ASSIGNMENT
Omit any pictures, and restate word for word only the lines from the one with "Task: Expand chevron" through the end of the data below.

PROVIDED ENTRIES

************

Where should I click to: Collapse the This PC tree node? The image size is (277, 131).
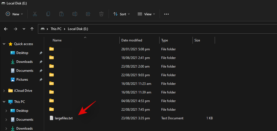[x=4, y=102]
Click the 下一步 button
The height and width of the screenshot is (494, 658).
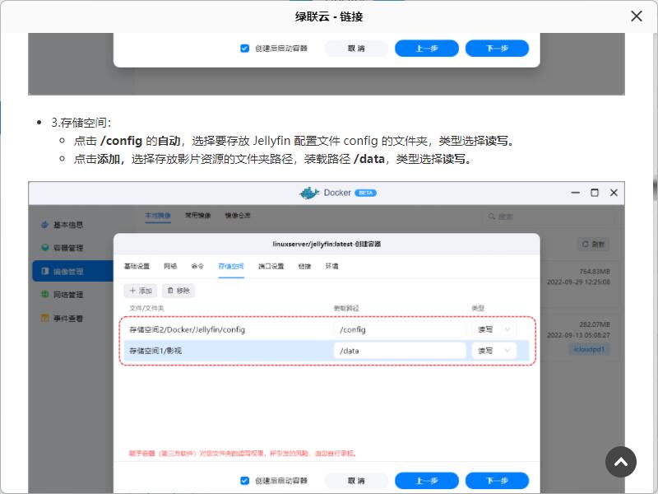(x=497, y=481)
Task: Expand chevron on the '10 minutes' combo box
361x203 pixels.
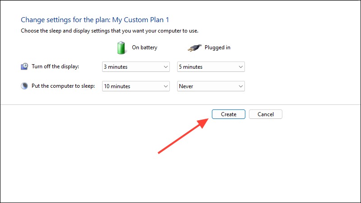Action: [165, 86]
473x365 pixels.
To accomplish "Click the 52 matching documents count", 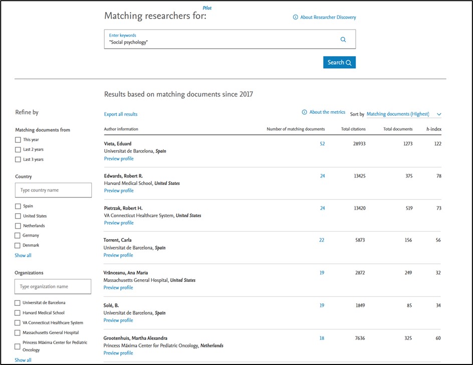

************

TASK OUTPUT
Task: Expand chevron on the '10 minutes' combo box
361x203 pixels.
Action: [165, 86]
473x365 pixels.
To accomplish "Click the 52 matching documents count", 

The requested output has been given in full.